I need to hit the ground running for Lent. I know that sounds like the opposite of Lent. Lent is not to be run through but walked through slowly as if we are on retreat the whole time, in our jobs, homes and families ... with friends at dinner. But I need to start on Lent before it gets here - to already be reminding myself of Holy Presence in all things, to be getting up a bit earlier, to know what I want to read during this time ... to be prepared. Otherwise, the opportunity of Lent gets reduced to getting myself to church more often. Thankfully, this year, I felt the need to prepare - to make myself available to our journey with Christ.
And I am feeling ready - or as ready as I can be. Through the links of another Key Voice blogger, Kimberly Knight, I learned about the book Claiming the Beatitudes by Anne Sutherland Howard - a book about "transformational wisdom for church". So I have my reading ready to go. And I hate to say it but I have come up with a theme. And, to make it worse (because it is all over the place right now), my theme is Eat, Pray, Love. Not the book itself... the book is not my theme but that trinity of eating, praying, loving. So here are my intentions for Lent - which I have already started so I have some practice.
It is my intention to eat with awareness of what I am eating and why. It is my hope that this awareness will help me be more in sync with the real needs of my body. I don't want to do this in order to emerge from Lent with chip on my shoulder about my willpower. Rather I want to be aware of how many people struggle to be deeply feed and use food as a substitute (company included). I want to remain aware and respond each week to the needs of people without food, in Haiti, in the Congo, in my town of Brooklyn. I want to both feed and be fed.

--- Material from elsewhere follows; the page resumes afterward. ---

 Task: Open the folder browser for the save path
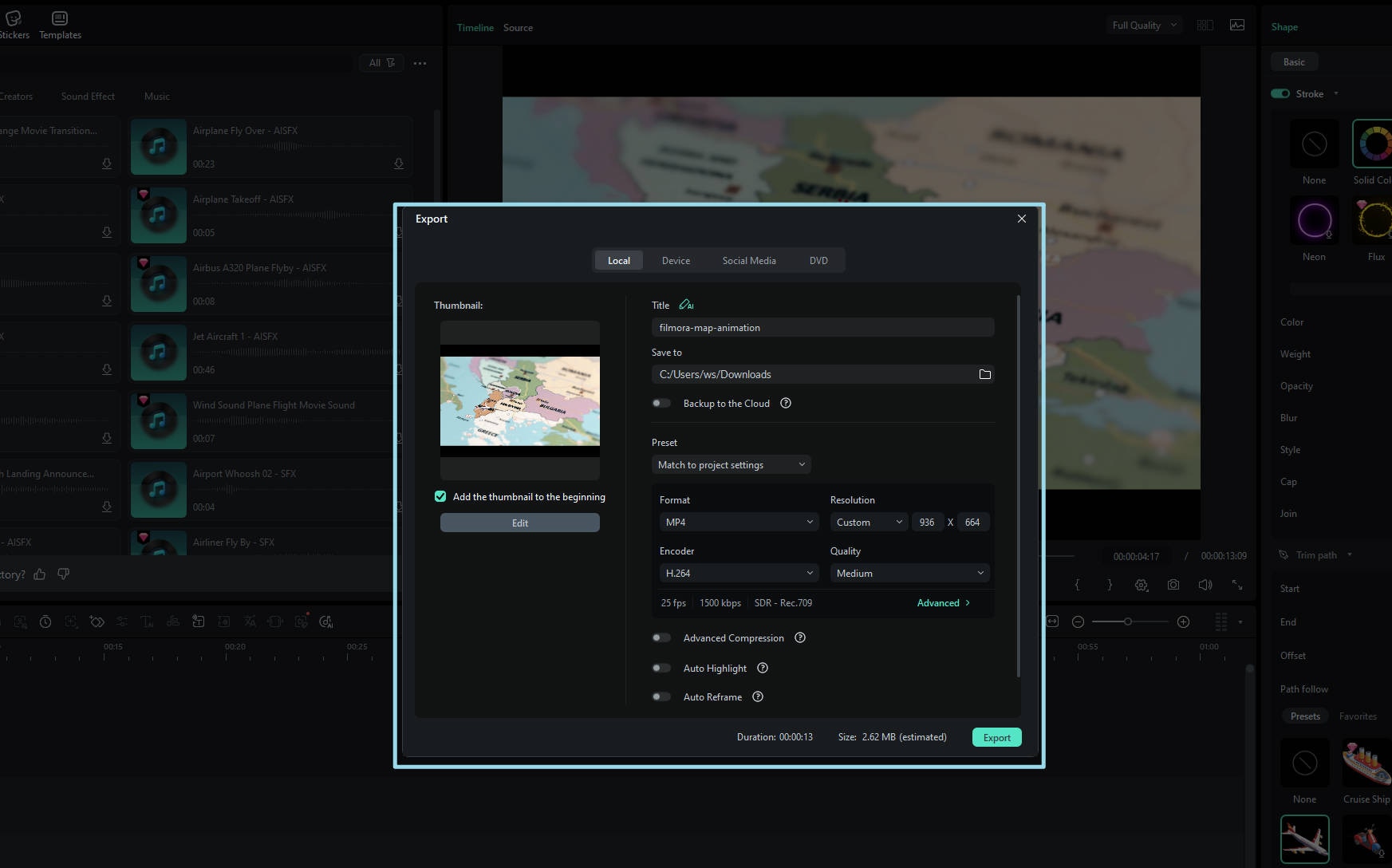[985, 374]

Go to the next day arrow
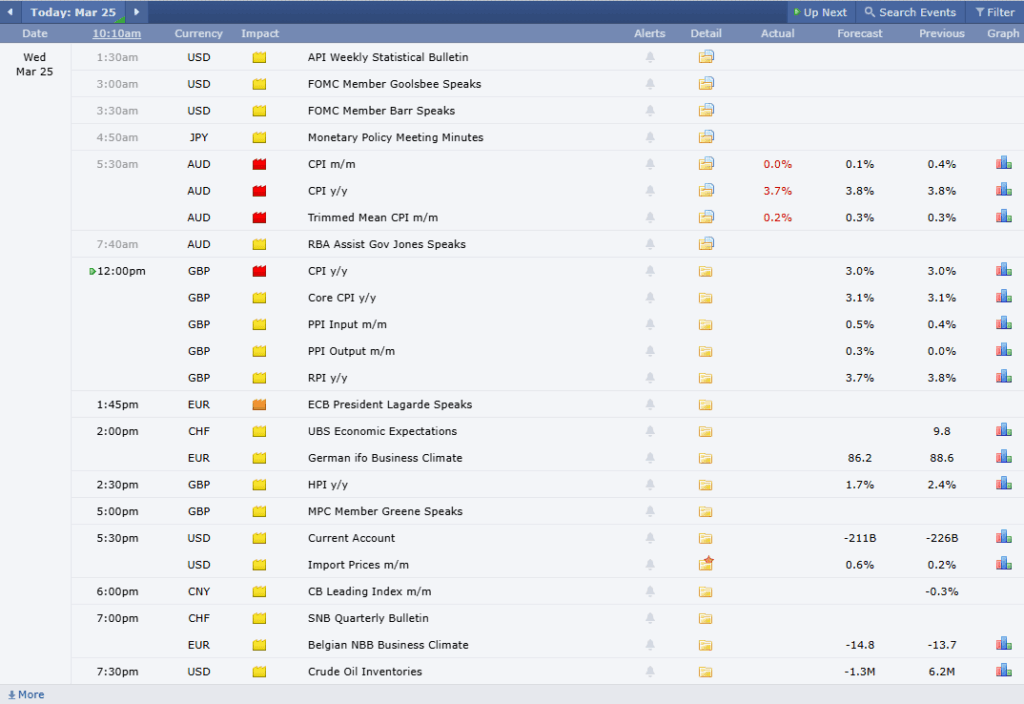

And, it is my intention to bring my prayer more deeply into my heart, to be more vulnerable with our living Host. As Gerald May says when describing prayer, "It involves a gentle, steady and wakeful willingness to let ourselves be just who we are before God and to let God be just how God will be within us." For me, this does require more discipline so that my time In prayer is not 2 minutes in the morning but that I allow for 15, 20, 30 minutes of quiet time with God each day.

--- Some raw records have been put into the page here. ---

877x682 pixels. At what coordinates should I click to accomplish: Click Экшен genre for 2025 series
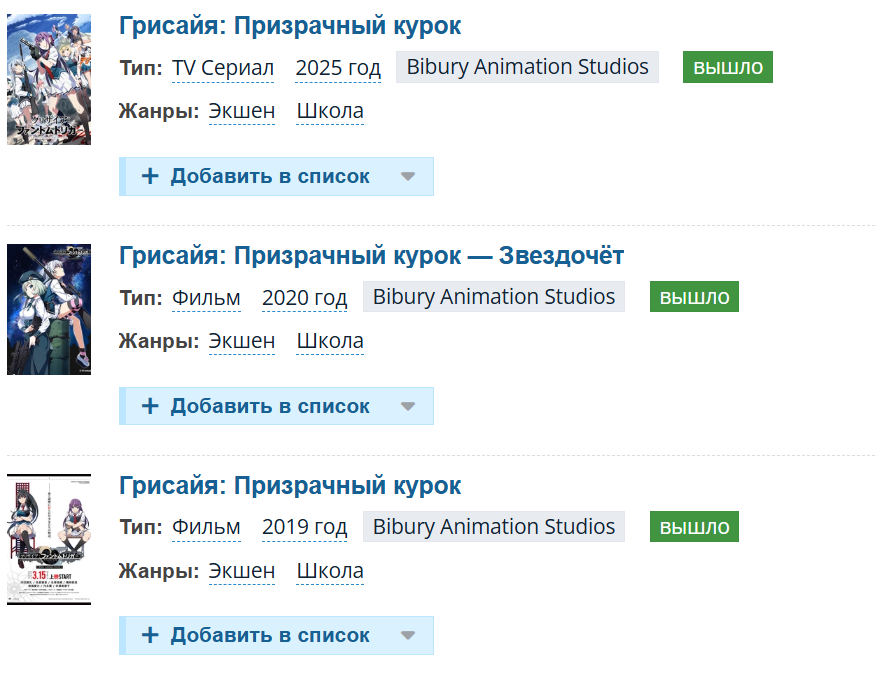click(241, 112)
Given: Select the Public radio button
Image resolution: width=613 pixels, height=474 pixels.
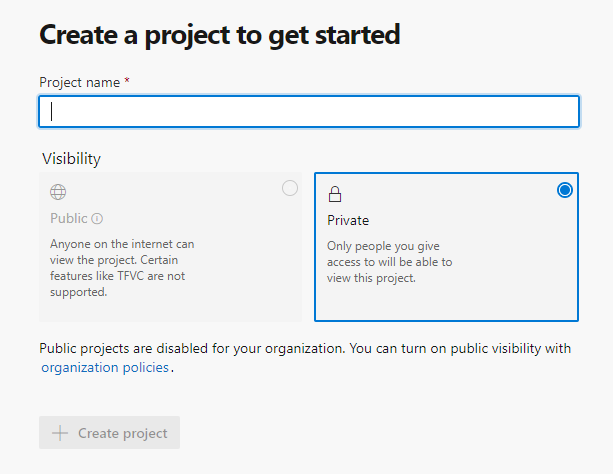Looking at the screenshot, I should tap(290, 188).
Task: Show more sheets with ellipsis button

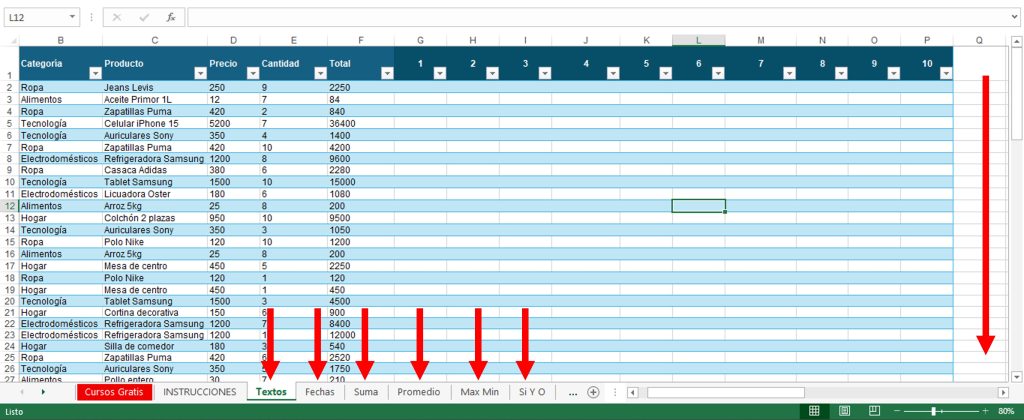Action: pos(572,392)
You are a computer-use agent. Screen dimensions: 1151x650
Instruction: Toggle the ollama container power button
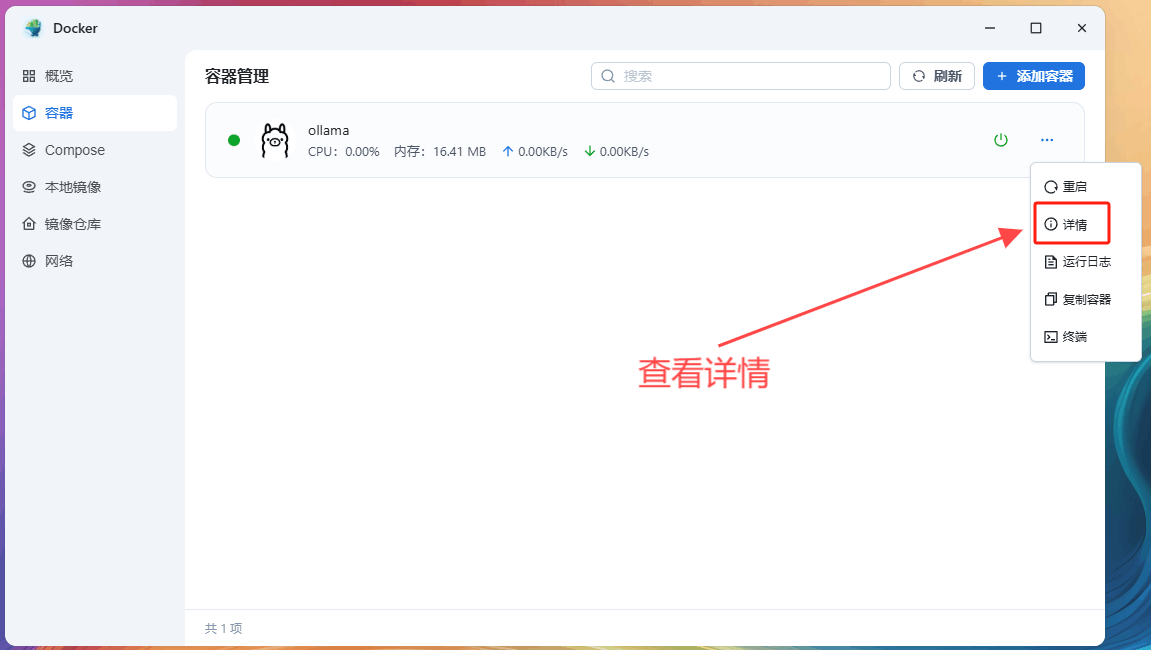(x=1000, y=140)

And, as we know from St Paul, none of these good ideas matter without love. Big love - the kind that allows me to give up being annoyed, to give up proving that I do a good job, and to give my attention, skill, resources, and time as needed in the moment, to be present and available.

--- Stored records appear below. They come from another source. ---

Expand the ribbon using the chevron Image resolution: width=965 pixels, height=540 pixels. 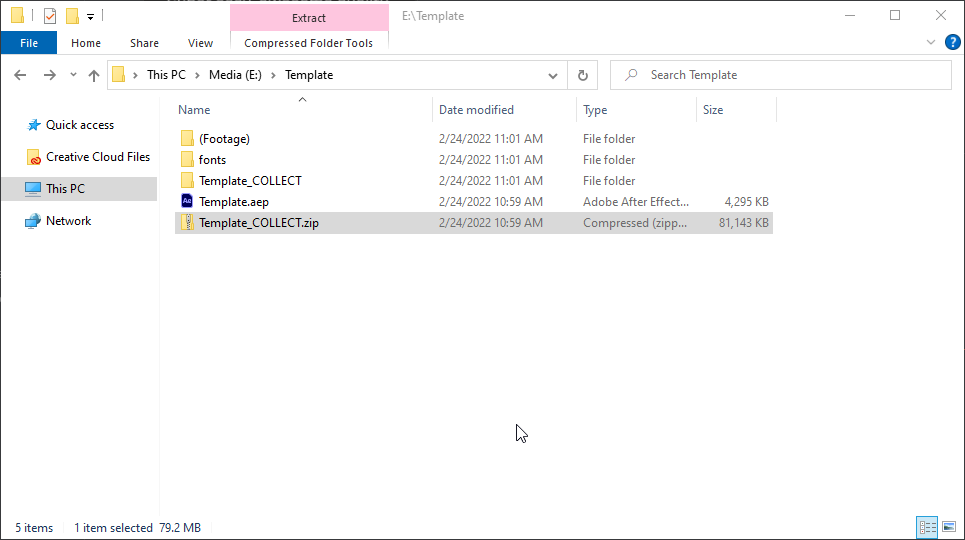tap(930, 43)
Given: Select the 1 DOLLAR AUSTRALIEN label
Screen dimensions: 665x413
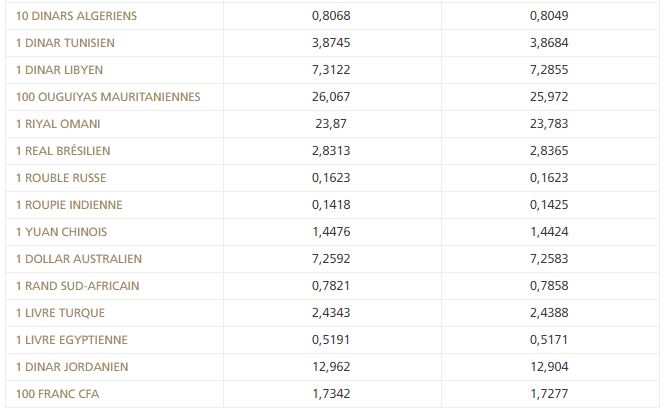Looking at the screenshot, I should tap(79, 260).
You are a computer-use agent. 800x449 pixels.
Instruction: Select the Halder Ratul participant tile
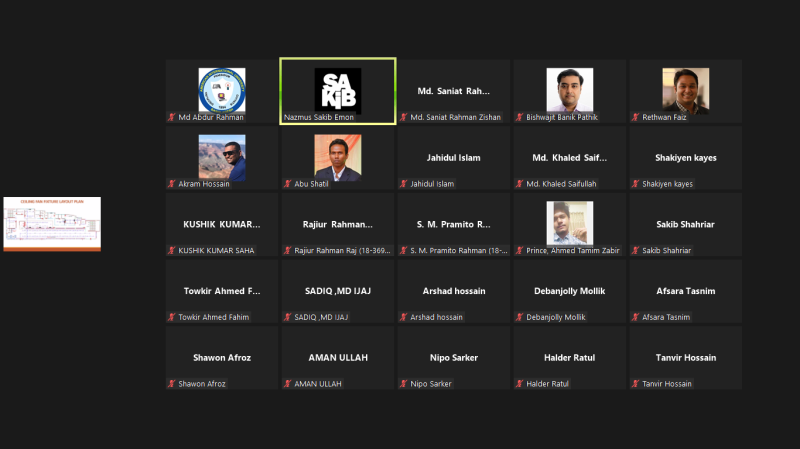[x=570, y=358]
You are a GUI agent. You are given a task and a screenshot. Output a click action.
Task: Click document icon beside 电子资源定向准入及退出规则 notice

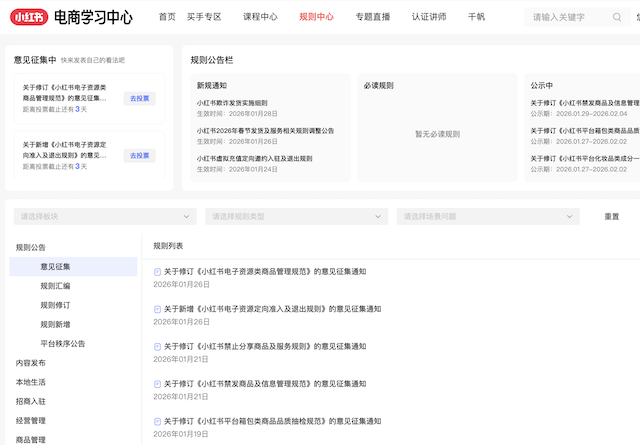pyautogui.click(x=157, y=309)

I know that I will fail often (daily I am sure) at these intentions. And don't get me wrong, that is disappointing! Part of me would love to come out of Lent: thin, well read, well liked, and loved by God. But what I am promised -- we are promised -- and what a deeper part of me hopes for with a passion unmatched, is that I will learn again, and more deeply, that being loved by God is the ground which we stand on and the hope we move out from. This is my intention for Lent - to participate in the Kingdom of God as mindfully as I can while eating, praying and loving. May your Lent be blessed and a source of grounding and giving for you.